- Aim of the exercise
The answer is the set of lines that include "computer", copied from the data below.

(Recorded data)
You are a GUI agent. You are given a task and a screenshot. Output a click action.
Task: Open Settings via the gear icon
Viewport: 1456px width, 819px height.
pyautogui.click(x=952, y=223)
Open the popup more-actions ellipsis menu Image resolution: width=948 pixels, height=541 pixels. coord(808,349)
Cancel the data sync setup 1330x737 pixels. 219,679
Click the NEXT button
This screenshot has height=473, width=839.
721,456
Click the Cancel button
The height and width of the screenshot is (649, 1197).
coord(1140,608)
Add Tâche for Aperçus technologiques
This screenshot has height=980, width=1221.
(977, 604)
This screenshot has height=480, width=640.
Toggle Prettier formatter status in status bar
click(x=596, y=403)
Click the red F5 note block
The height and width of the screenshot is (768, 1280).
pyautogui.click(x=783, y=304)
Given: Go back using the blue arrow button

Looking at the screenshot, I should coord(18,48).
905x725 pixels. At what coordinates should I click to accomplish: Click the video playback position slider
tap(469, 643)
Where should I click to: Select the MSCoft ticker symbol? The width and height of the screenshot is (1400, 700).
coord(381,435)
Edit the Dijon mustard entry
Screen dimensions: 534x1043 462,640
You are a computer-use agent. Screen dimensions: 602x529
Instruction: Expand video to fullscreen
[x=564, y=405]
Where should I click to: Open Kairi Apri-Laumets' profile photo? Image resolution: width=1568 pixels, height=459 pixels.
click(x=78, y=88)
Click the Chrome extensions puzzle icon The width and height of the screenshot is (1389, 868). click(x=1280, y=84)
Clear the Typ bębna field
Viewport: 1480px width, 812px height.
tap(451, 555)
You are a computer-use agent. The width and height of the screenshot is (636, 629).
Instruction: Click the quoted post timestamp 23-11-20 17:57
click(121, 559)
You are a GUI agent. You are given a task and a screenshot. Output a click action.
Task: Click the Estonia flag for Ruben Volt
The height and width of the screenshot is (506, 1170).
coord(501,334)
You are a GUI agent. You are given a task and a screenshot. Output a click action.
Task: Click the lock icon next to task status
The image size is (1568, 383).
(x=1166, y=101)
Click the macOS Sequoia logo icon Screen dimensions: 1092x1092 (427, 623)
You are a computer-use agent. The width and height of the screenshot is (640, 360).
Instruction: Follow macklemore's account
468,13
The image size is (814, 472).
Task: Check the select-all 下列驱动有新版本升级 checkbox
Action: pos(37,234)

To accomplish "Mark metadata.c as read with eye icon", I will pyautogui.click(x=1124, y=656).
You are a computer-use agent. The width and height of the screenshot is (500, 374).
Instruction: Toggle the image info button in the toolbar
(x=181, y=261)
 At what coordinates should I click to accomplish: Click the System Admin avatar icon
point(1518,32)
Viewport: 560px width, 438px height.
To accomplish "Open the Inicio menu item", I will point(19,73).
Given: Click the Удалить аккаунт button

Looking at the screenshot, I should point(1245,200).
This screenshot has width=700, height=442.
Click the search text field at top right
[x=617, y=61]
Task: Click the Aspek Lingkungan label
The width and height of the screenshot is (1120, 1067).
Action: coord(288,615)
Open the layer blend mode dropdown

- Expected output
You are a computer-use agent. Screen dimensions: 602x529
You are a computer-use agent. The width and height of the screenshot is (636, 629).
You are a computer-use agent. The width and height of the screenshot is (640, 360).
You are a computer-use agent. The width and height of the screenshot is (500, 374).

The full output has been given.